プロ野球というエンターテイメントをシミュレートしてゲームにするならば
 『ファミスタ』のようなやりかたもあり、また『ベスプレ』のような仕方もある。
 模擬世界を操って、操作して遊ぶシミューションゲームのありかたは
 万物生成不確定である現実を模すゆえに、また無限に多様でありましょう。 
 

俺屍』はどのようなSLG

・『俺屍』はRPGです。
 けれどそこからストーリー、キャラクター、演出、設定の数々を取り払えば
 数字の上下を操り、いかに最適化するかを攻略するSLG

・奉納点の稼ぎと分配。交神相手の選定と時期。
 現在の戦力、個々人の能力、素質、現状値、収集した装備巻物、寿命らを全て眺めて
 さて最期の鬼を倒すため次の最善手は何か。



・『俺屍』には時間制限がありません。そのようにデザインされたゲーム。
 例えば『ロマンシングサガ2』には期限があります。
 お話をゆっくりでも進めていった先には最期のボスがいて
 そこまでに必要な戦力を育てて集めて置かなければ決してそこを越えることはできない。

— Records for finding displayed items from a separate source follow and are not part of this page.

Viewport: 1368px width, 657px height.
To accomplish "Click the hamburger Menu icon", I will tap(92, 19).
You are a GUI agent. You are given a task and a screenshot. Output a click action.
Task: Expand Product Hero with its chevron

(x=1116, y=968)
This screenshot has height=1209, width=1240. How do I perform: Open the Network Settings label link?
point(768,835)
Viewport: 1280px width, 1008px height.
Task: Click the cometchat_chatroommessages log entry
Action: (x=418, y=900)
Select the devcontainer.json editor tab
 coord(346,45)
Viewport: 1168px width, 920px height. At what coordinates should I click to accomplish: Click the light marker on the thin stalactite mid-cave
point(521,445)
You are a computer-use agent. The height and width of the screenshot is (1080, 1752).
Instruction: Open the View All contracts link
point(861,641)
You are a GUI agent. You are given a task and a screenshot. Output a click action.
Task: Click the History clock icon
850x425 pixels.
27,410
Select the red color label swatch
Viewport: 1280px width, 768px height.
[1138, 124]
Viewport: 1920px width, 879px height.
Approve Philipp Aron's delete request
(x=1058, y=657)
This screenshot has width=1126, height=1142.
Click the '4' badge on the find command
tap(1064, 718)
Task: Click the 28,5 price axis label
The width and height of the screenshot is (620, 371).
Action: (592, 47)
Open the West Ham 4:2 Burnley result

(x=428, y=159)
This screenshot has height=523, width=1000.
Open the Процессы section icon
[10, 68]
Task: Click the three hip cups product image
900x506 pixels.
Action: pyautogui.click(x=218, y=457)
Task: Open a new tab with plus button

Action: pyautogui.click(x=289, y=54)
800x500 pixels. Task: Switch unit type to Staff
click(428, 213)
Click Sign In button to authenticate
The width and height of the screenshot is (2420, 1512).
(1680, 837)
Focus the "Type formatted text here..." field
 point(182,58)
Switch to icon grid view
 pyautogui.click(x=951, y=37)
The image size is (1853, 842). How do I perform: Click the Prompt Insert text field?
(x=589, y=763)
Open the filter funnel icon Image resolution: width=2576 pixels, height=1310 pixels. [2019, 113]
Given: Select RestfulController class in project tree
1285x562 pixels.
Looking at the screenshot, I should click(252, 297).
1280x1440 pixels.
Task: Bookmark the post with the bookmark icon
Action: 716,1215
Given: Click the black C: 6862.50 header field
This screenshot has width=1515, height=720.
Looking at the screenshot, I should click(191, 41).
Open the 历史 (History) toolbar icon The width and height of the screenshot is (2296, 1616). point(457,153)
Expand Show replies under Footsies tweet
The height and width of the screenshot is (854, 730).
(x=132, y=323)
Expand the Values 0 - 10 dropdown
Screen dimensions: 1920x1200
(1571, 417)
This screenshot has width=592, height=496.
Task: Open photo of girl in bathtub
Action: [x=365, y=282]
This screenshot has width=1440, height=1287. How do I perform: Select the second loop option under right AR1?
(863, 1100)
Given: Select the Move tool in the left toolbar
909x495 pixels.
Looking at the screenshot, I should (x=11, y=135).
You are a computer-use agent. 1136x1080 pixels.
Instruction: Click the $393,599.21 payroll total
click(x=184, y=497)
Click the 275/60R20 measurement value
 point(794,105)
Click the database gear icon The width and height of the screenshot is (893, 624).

・『シムシティ』は都市育成SLG。時間が経過していき都市の人口が増えていきます。
 二次元グラフの横軸を時間、縦軸を人口とすれば
 最初の数年で劇的に人工が拡大、グラフは垂直に立ち上がりますが
 以降数十年縦軸最大値50万人を目前にしてひたすら横ばいの曲線を描きます。

・そのようにデザインされている。
 最初の開拓時代こそが面白く、後半はマンネリを感じる、という感想も出てきます。


・『ダービースタリオン』はどうか。競馬世界SLG
 横軸に同じく時間をとり、例えば縦軸に所持金をとると
 最初の数年は安定せず底のほうをうろうろするも
 やがて安定成長、後はいつまでも上り続ける線。
 縦軸の最大値はいくつか。10億を超えてある程度までいくと無意味。
 最初不安定、後半マンネリ。

・けれど『ダビスタ』はそのようなゲームではない。
 毎年、無限の可能性を秘めた仔馬が生まれてき、夢を乗せて走り、数年で引退していく。
 けれど活躍すればその血を次の世代に伝えることもある。

・数年区切りで繰り返し、血をついで能力が底上げされることもあるけれども
 グラフの縦軸に馬の能力をとるならば決して横軸を経るごとに上昇する線を描かない。
 競走馬育成SLGではあるけれどもそれは数年区切りで常に完結し
 それを上限がないからこそ期限もなく永遠に繰り返す競馬世界SLG
 それが『ダービースタリオン』というSLGのデザイン。


・『ロマンシングサガ2』を同じグラフで考えてみれば
 横軸には、ゲームに費やした時間ではなく、物語の進行を表し
 縦軸には帝国の擁する戦力を表す。
 横軸にはいくつかの部分に分れ
 前節から次節へつながりはあって底上げはされるが、断裂がある。
 戦力はその一区切りの間、短期的には多少の上下はあるものの全体をみれば常に上昇を続ける。

・普通のRPGとの違いは期限があること。
 横軸の限界値一歩前に達したときに
 縦軸はある閾値以上でなければならない。
 一区切りの中の多少の上下で追いつかない範囲にあっては横軸の最大値には到達できない。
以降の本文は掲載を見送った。